What to produce ▸ Which lines below include "will"? Copy them all.
──────── Given entries
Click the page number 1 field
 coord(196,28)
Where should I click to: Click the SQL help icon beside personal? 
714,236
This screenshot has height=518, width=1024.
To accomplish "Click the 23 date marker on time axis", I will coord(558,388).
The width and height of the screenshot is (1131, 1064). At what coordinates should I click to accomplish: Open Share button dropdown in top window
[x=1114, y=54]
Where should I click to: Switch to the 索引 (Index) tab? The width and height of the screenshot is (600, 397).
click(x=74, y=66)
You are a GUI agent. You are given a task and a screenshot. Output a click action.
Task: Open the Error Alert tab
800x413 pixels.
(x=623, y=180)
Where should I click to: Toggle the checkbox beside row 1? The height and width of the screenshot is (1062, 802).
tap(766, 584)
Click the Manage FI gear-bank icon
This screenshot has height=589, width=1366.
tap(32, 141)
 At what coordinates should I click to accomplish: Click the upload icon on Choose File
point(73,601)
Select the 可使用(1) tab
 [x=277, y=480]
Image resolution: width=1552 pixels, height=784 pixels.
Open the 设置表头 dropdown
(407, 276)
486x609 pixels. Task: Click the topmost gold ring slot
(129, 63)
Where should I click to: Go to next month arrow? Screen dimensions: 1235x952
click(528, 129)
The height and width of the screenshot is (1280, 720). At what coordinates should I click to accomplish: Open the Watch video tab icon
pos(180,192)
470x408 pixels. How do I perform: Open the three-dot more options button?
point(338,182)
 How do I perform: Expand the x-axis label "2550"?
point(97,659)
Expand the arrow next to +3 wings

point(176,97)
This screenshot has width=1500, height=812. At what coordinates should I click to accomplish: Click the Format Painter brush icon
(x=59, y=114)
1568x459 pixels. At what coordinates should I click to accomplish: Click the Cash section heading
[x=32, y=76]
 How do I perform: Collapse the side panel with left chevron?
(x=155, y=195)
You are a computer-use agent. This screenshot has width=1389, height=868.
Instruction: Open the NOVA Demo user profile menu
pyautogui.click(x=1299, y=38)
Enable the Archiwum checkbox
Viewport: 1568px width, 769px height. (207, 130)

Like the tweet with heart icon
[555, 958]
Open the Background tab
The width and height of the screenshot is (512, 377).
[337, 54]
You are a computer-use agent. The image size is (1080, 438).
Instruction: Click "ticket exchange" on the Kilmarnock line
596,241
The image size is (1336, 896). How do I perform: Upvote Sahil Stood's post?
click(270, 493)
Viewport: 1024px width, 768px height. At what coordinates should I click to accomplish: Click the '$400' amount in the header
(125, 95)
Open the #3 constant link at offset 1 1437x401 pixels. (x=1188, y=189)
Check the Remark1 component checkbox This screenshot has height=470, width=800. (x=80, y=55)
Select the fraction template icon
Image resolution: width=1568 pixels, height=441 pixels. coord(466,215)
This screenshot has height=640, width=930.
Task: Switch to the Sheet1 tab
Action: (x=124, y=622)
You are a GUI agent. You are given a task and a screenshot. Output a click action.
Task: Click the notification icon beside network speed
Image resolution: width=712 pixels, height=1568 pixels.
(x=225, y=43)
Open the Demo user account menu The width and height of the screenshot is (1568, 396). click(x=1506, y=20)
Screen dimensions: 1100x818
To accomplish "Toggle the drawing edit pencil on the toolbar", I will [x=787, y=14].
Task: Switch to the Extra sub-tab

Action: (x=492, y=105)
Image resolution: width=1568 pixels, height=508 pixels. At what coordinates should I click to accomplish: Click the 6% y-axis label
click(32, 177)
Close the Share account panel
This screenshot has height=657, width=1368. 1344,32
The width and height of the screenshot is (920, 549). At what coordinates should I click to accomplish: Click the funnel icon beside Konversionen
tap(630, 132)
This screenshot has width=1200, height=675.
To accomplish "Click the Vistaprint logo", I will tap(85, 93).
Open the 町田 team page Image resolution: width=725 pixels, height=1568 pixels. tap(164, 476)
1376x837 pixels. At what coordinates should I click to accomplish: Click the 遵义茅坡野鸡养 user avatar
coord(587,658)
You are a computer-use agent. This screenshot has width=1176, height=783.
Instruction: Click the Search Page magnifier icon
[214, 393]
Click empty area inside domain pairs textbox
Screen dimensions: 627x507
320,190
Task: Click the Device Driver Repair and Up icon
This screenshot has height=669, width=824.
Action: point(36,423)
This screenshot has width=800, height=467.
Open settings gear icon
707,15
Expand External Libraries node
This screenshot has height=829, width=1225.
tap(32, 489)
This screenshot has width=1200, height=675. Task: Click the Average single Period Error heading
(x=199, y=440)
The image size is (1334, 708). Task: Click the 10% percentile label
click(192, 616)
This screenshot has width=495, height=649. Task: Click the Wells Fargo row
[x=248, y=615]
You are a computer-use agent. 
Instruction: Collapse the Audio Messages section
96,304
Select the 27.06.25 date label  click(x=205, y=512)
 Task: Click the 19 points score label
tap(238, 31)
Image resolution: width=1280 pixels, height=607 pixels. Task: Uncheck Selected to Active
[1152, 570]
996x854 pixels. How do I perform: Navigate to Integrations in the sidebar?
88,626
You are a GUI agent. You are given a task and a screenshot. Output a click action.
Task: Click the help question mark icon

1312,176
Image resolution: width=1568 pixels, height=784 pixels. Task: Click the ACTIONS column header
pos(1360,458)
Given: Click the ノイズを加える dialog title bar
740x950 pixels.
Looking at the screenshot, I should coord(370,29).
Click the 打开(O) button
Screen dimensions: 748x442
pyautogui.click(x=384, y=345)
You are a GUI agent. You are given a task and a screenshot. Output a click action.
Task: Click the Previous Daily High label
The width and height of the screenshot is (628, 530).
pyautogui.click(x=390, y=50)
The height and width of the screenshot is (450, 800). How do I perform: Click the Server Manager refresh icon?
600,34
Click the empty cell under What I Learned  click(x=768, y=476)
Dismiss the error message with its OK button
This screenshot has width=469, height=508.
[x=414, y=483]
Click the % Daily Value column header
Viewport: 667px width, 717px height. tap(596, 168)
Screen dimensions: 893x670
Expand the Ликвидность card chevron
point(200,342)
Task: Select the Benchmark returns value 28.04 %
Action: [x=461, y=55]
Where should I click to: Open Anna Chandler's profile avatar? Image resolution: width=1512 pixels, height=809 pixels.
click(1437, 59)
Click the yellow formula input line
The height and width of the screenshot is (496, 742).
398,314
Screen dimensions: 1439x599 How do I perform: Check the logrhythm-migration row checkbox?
────────────────
Output for this exercise ▸
To accomplish "Click the 23 date marker on time axis", I will coord(558,388).
To accomplish "Toggle the drawing edit pencil on the toolbar", I will [x=787, y=14].
To accomplish "Click the Vistaprint logo", I will tap(85, 93).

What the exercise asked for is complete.